◆ **Quoted passage**
# Reverse Mode Automatic Differentiation (AD)

Dynamic Reverse mode AD can be implemented by declaring a class `Var` to represent a value and the child expressions that the value depends on. We've provided the implementation that was shown in the lecture slides. 

Tasks:

1. Complete Addition (`__add__`) method below. 
2. Complete division (`__truediv__`), subtraction (`__sub__`) and power (`__pow__`)?

In [44]:
import math

class Var:
    def __init__(self, value):
        self.value = value
        self.children = []
        self.grad_value = None #Initialize to None, which means it's not yet evaluated

    def grad(self):
        #recurse only if the value is not yet cached
        if self.grad_value is None:
            #calculate derivative using chain rule
            self.grad_value = sum(weight * var.grad() for weight, var in self.children)
        return self.grad_value
    
    def __str__(self):
        return str(self.value)

◆ **Given problem 1**
In the code on the reverse mode AD page, why does the `grad` method check whether `grad_value` is None before computing anything?
◆ **Given problem 2**
Set down the part of the reverse mode AD page that begins at the words "Dynamic Reverse mode" and stops after "the lecture slides.".
The data that comes after this has no connection to the reverse mode AD page.

◆ **Provided data**
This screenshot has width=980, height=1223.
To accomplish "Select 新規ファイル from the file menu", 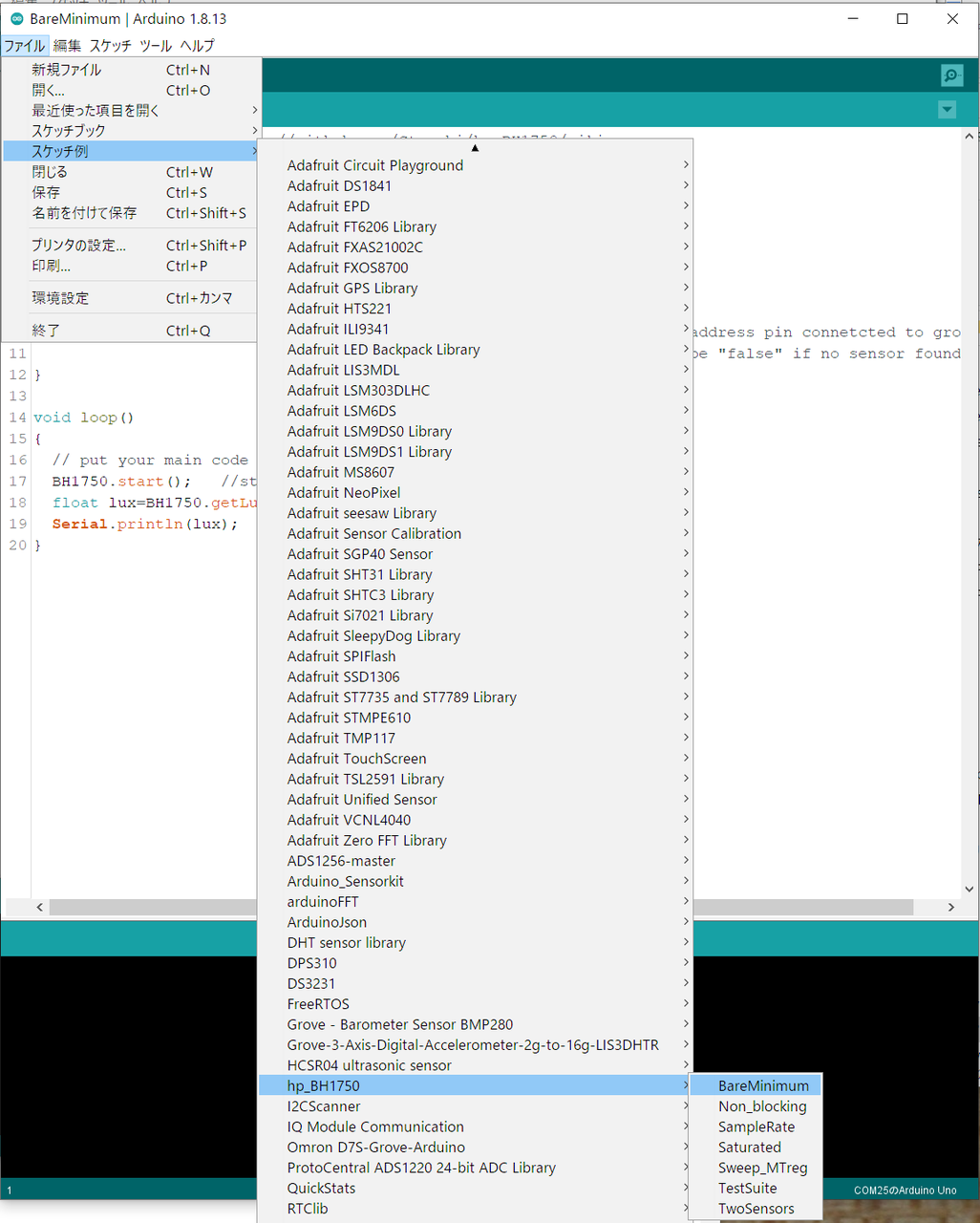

◆ **Worked answer 1**
`grad_value` starts as None, which means the gradient has not yet been evaluated. The method recurses and applies the chain rule only if the value is not yet cached. Otherwise it returns the stored result.

◆ **Worked answer 2**
Dynamic Reverse mode AD can be implemented by declaring a class `Var` to represent a value and the child expressions that the value depends on. We've provided the implementation that was shown in the lecture slides.